Seus comentários estão alinhados com uma declaração de 2017 do general do Exército Raymond Thomas, então chefe das Forças Especiais dos EUA, que admitiu em uma reunião de segurança em Aspen, Colorado, que as “SDF” eram apenas uma reformulação da marca YPG/PKK.

“Eu estava na fase inicial do relacionamento com esses caras”, disse Thomas. “Eles se autodenominavam formalmente YPG”, perguntou Thomas ao grupo terrorista, e um dia depois, “eles (YPG/PKK) declararam que eram as FDS”.

Fim da Operação Timber Sycamore no primeiro mandato de Trump, caminho a seguir

Em julho de 2017, o governo Trump decidiu eliminar gradualmente o programa, com algumas autoridades caracterizando a decisão como uma “grande concessão” à Rússia, enquanto outros sugeriram que era “um sinal para Putin de que o governo quer melhorar os laços com a Rússia”.

O presidente dos EUA, Donald Trump, gesticula ao chegar a Palm Beach

O presidente dos EUA, Donald Trump, gesticula ao chegar a Palm Beach, Flórida, em 13 de abril de 2025. (Foto da AFP)

 

No fórum de Antália, Sachs concluiu seus comentários sugerindo um caminho a seguir: “Se os EUA reconhecerem a Palestina como um estado e pararem de apoiar Israel, a guerra na região poderá acabar”.

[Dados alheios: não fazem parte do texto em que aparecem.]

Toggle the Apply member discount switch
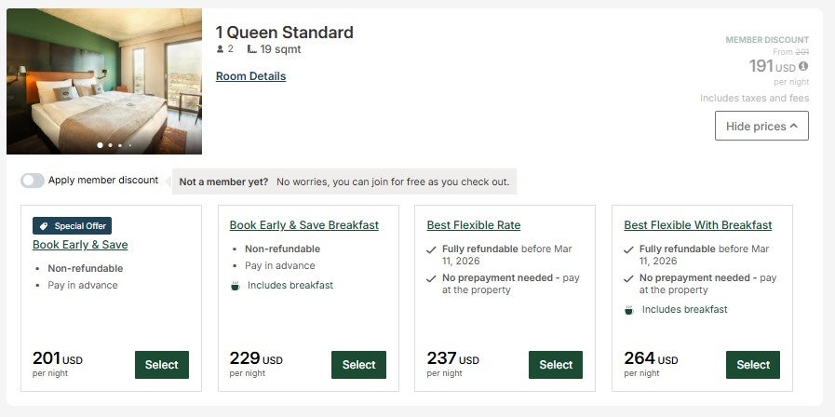 click(x=33, y=181)
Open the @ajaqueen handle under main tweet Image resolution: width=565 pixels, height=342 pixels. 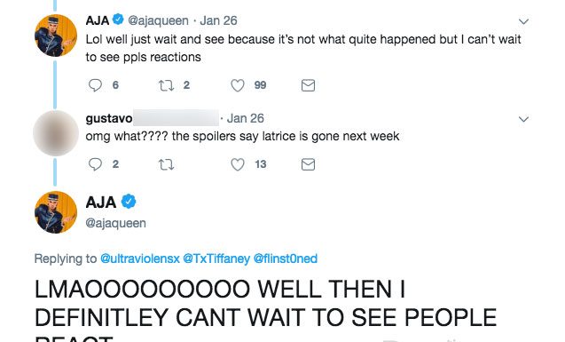click(115, 223)
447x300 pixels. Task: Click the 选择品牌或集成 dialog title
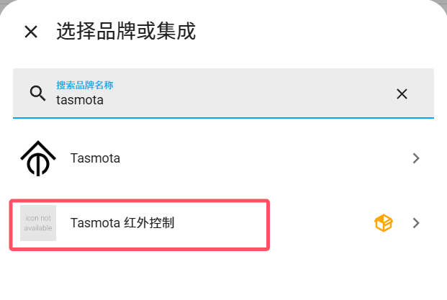tap(126, 32)
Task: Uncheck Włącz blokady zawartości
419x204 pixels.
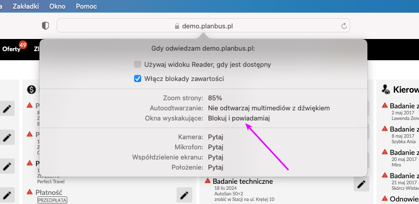Action: click(137, 78)
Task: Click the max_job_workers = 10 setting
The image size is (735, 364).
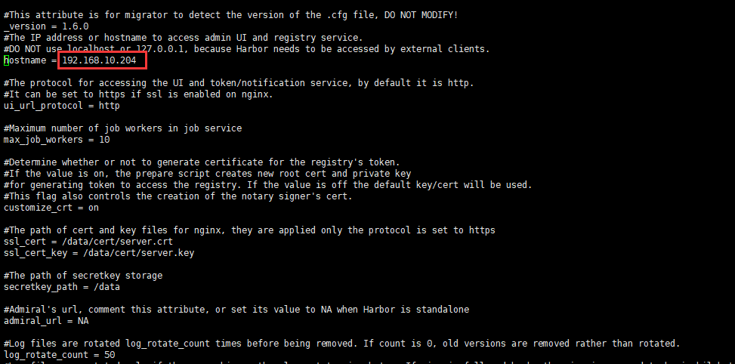Action: (57, 140)
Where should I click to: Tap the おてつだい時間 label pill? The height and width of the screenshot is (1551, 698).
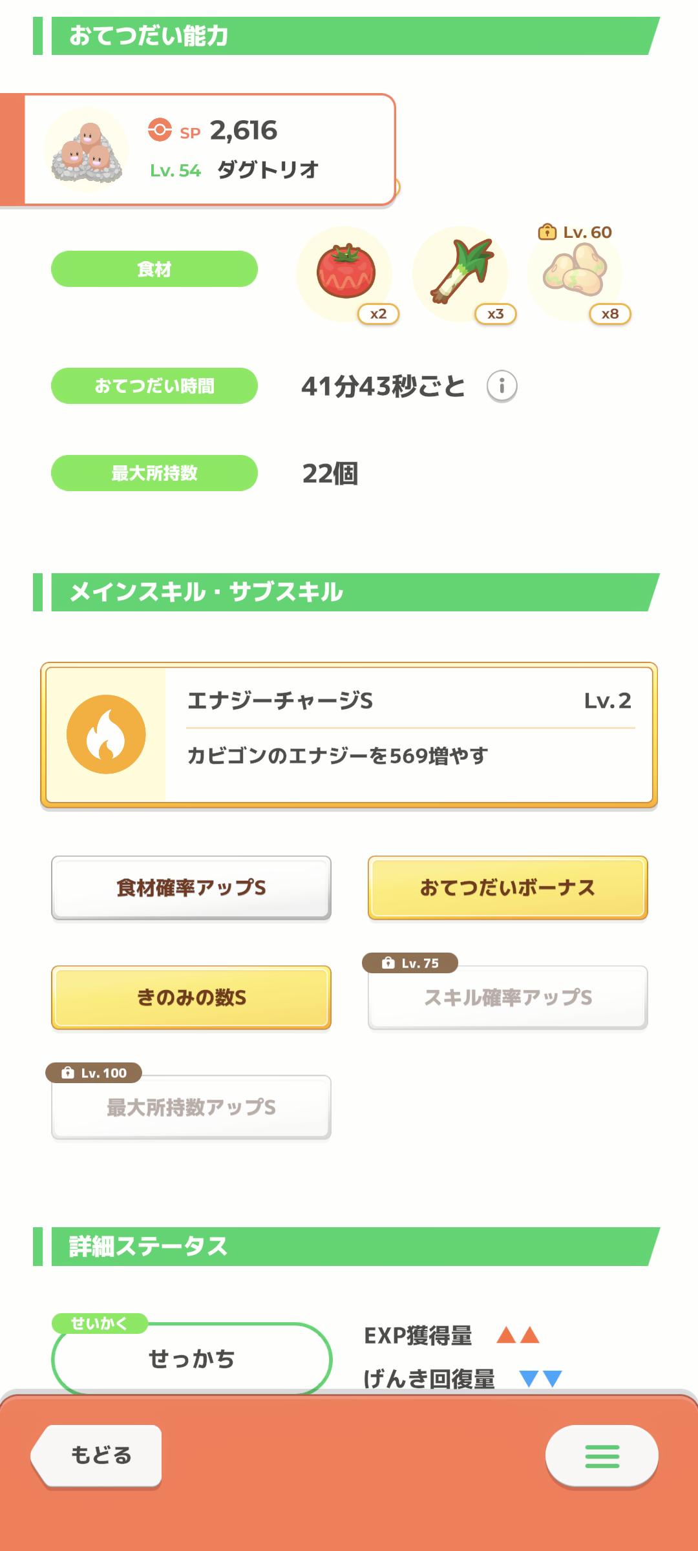[154, 386]
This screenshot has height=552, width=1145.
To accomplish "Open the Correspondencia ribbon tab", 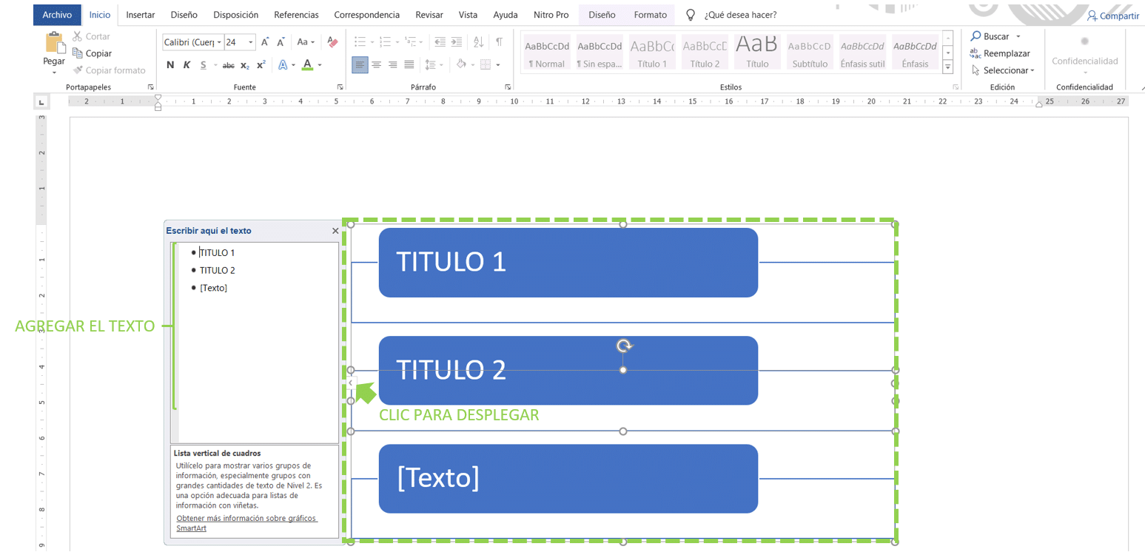I will (x=367, y=14).
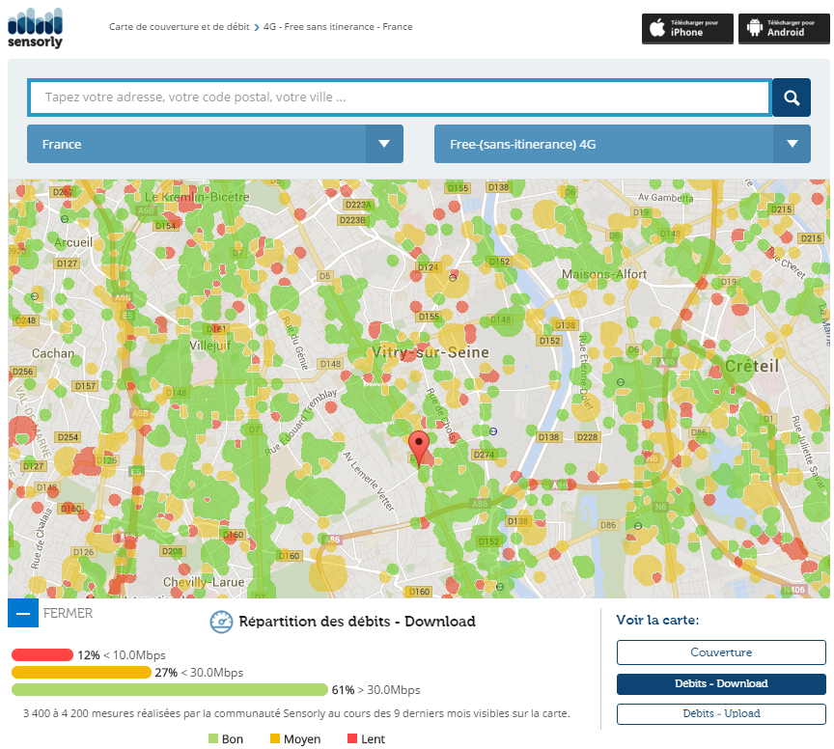The image size is (834, 749).
Task: Click the Android robot download icon
Action: click(755, 28)
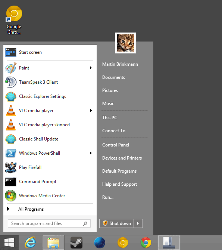Open Classic Explorer Settings shell icon

[x=11, y=96]
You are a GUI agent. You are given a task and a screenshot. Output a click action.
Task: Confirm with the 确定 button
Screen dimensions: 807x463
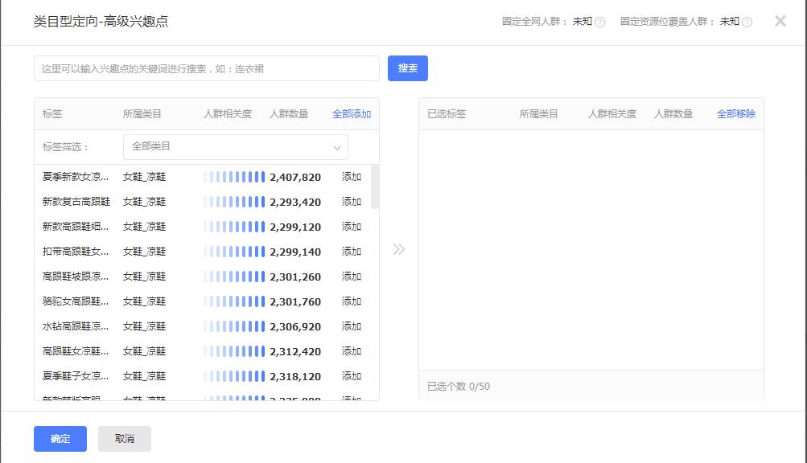click(60, 439)
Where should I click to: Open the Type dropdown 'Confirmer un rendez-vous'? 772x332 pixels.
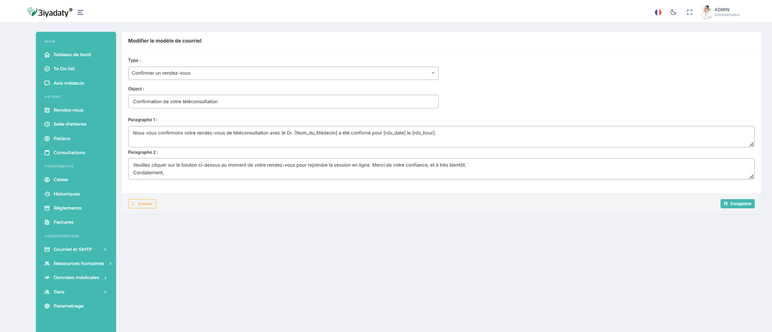point(283,73)
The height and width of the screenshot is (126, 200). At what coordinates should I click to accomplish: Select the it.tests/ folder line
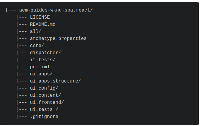(x=42, y=60)
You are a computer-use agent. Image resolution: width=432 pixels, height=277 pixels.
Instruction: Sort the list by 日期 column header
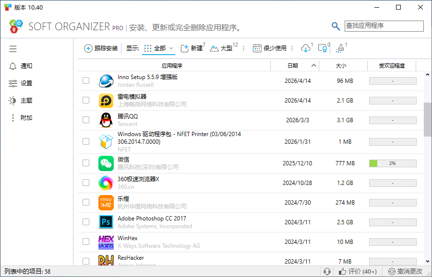pyautogui.click(x=293, y=66)
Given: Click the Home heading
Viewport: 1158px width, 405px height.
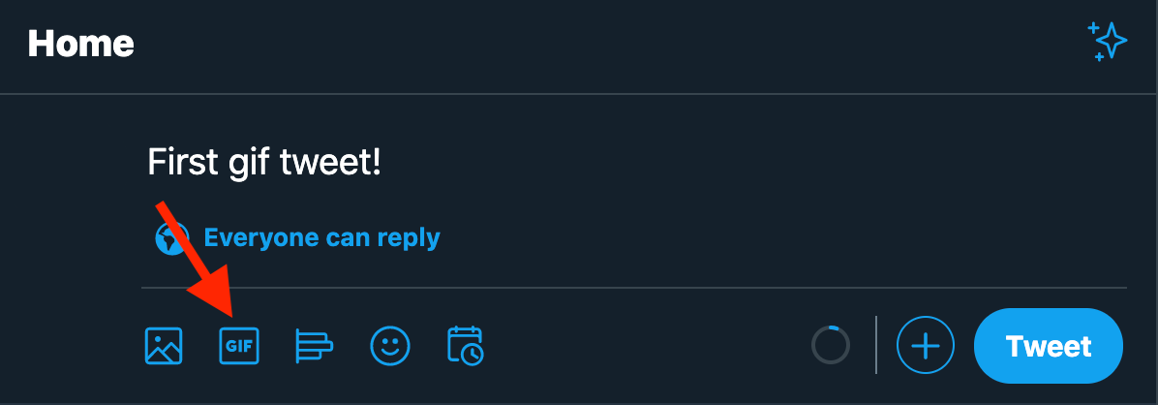Looking at the screenshot, I should point(81,44).
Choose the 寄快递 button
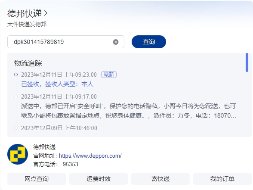 pyautogui.click(x=160, y=179)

Críticos da política americana na Síria, incluindo Sachs, argumentam que o apoio externo prolongou e exacerbou a guerra civil, em vez de levá-la a uma conclusão oportuna. O cientista político Federico Manfredi Firmian chamou o Timber Sycamore de “um dos programas de ação secreta mais mal concebidos e mortais dos Estados Unidos “, observando que ele não conseguiu destituir Assad, ao mesmo tempo que alimentou o conflito e causou imenso sofrimento.

Os defensores do programa afirmam que ele era necessário para combater a ditadura de Assad e seus apoiadores russos e iranianos, enquanto críticos como Charles Lister, do Middle East Institute, argumentaram que o problema não era o programa em si, mas sim o comprometimento insuficiente, dizendo que os EUA estavam “alimentando grupos de oposição apenas o suficiente para sobreviver, mas nunca o suficiente para se tornarem atores dominantes”.

Os comentários de Sachs no fórum de Antália destacam o debate em andamento sobre o envolvimento dos EUA em conflitos regionais e suas consequências para a paz e a estabilidade no Oriente Médio.